| Directions for this task |
All lines from the one containing "prestashop (550, 452)" to the end of the data below are to be returned exactly, both ends included, with nothing added.

| Saved entries |
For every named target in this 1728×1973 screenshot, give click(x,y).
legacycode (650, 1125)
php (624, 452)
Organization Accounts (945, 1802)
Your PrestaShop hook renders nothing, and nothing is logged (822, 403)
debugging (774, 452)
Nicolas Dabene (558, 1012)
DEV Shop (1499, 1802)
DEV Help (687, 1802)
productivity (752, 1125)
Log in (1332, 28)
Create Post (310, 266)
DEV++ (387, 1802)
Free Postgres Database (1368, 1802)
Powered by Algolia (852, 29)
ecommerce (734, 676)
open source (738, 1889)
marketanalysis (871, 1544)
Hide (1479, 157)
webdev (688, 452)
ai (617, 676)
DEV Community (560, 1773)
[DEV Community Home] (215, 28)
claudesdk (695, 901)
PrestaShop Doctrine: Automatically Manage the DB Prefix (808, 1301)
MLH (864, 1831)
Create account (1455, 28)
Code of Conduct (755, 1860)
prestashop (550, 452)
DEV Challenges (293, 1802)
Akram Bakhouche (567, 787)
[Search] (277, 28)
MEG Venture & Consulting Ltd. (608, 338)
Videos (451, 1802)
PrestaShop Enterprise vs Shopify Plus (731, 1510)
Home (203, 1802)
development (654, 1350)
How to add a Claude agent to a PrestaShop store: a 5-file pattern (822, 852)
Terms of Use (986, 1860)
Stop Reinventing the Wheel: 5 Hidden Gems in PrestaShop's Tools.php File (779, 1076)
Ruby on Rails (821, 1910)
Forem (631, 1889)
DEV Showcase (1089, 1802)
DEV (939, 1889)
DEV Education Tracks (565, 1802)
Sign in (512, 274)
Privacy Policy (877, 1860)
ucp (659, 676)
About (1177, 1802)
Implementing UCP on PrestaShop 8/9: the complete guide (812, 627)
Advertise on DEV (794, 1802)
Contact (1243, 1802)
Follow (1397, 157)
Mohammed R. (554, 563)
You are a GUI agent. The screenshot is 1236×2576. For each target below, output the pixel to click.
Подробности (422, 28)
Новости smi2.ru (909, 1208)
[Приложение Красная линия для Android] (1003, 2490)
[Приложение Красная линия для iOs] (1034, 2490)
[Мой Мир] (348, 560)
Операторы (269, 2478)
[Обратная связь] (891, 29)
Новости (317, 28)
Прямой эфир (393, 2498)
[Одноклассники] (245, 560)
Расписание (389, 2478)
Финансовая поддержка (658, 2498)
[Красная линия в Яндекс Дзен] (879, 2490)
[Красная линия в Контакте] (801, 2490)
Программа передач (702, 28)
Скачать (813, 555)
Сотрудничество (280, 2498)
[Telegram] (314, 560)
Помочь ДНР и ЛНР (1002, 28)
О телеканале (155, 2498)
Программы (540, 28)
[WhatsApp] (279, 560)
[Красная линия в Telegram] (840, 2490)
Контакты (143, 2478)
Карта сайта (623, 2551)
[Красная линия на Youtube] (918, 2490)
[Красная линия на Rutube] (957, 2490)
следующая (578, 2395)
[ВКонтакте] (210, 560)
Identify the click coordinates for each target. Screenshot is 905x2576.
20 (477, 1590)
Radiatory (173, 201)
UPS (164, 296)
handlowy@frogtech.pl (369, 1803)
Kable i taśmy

| Solution to this exercise |
prestashop (550, 452)
DEV Challenges (293, 1802)
Akram Bakhouche (567, 787)
[Search] (277, 28)
MEG Venture & Consulting Ltd. (608, 338)
Videos (451, 1802)
PrestaShop Enterprise vs Shopify Plus (731, 1510)
Home (203, 1802)
development (654, 1350)
How to add a Claude agent to a PrestaShop store: a 5-file pattern (822, 852)
Terms of Use (986, 1860)
Stop Reinventing the Wheel: 5 Hidden Gems in PrestaShop's Tools.php File (779, 1076)
Ruby on Rails (821, 1910)
Forem (631, 1889)
DEV Showcase (1089, 1802)
DEV (939, 1889)
DEV Education Tracks (565, 1802)
Sign in (512, 274)
Privacy Policy (877, 1860)
ucp (659, 676)
About (1177, 1802)
Implementing UCP on PrestaShop 8/9: the complete guide (812, 627)
Advertise on DEV (794, 1802)
Contact (1243, 1802)
Follow (1397, 157)
Mohammed R. (554, 563)
You are a GUI agent. The screenshot is 1236×2576. For each target below, output the pixel to click.
Подробности (422, 28)
Новости smi2.ru (909, 1208)
[Приложение Красная линия для Android] (1003, 2490)
[Приложение Красная линия для iOs] (1034, 2490)
[Мой Мир] (348, 560)
Операторы (269, 2478)
[Обратная связь] (891, 29)
Новости (317, 28)
Прямой эфир (393, 2498)
[Одноклассники] (245, 560)
Расписание (389, 2478)
Финансовая поддержка (658, 2498)
[Красная линия в Яндекс Дзен] (879, 2490)
[Красная линия в Контакте] (801, 2490)
Программа передач (702, 28)
Скачать (813, 555)
Сотрудничество (280, 2498)
[Telegram] (314, 560)
Помочь ДНР и ЛНР (1002, 28)
О телеканале (155, 2498)
Программы (540, 28)
[WhatsApp] (279, 560)
[Красная линия в Telegram] (840, 2490)
Контакты (143, 2478)
Карта сайта (623, 2551)
[Красная линия на Youtube] (918, 2490)
[Красная линия на Rutube] (957, 2490)
следующая (578, 2395)
[ВКонтакте] (210, 560)
Identify the click coordinates for each target. Screenshot is 905x2576.
20 (477, 1590)
Radiatory (173, 201)
UPS (164, 296)
handlowy@frogtech.pl (369, 1803)
Kable i taśmy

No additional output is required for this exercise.